According to iconic music presenter and DJ Bob Harris, John Lennon believed Elvis Presley was a "right-wing Southern bigot", and the pair were apparently "resentful" rivals when the pair met in the 60s.
In a new interview on the Rockonteurs podcast, Harris revealed that it was "hate at first sight" when the two musicians first met, and also that president Richard Nixon had tasked his "good friend" Elvis to spy on John Lennon, due to Lennon's very public criticism of the Vietnam war.
Within the conversation, Harris tells hosts Gary Kemp and Guy Pratt that allegedly, Nixon saw Lennon as a "counter-culture enemy”, who he tried repeatedly to deport. During his time as president, Nixon vowed that if Lennon ever left the United States during his tenure, he wouldn’t be permitted to re-enter the country.
Harris explains: "It sounded like it was almost a figment of [Lennon’s] imagination when he was saying, ‘My phone was tapped, I get followed everywhere’ — but it was true; he really did.

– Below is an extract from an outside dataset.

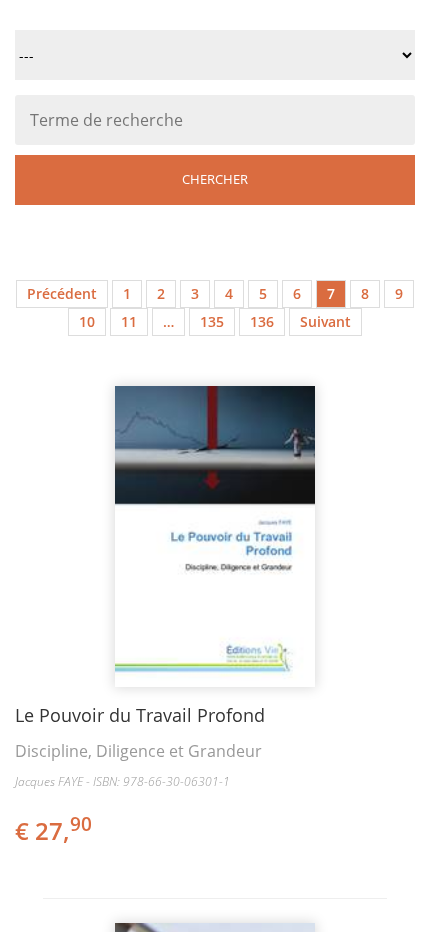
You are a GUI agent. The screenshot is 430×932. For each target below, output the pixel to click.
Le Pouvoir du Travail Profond (140, 715)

“Nixon was out to get him and that’s why John was stuck in New York, or stuck in the States: he knew, were he to come back to the UK, he’d never get back into America again. Not while Nixon was in the White House.
"Nixon was a great friend of Elvis and vice versa. Nixon had [instructed] Elvis to gather as much information about John Lennon as he possibly could.”
Harris goes on to state that despite being a fan of Elvis' music, Lennon was disappointed when meeting 'The King of Rock and Roll', as he believed him to be a "right-wing southern bigot".
"For John it was a very disillusioning moment because he loved Elvis’s records, so… to discover he was a right-wing southern bigot was a big shock,” he continues.
“Equally, Elvis saw Lennon as being this upstart Liverpudlian know-it-all who’d taken his crown. He usurped Elvis and he was resentful as hell.”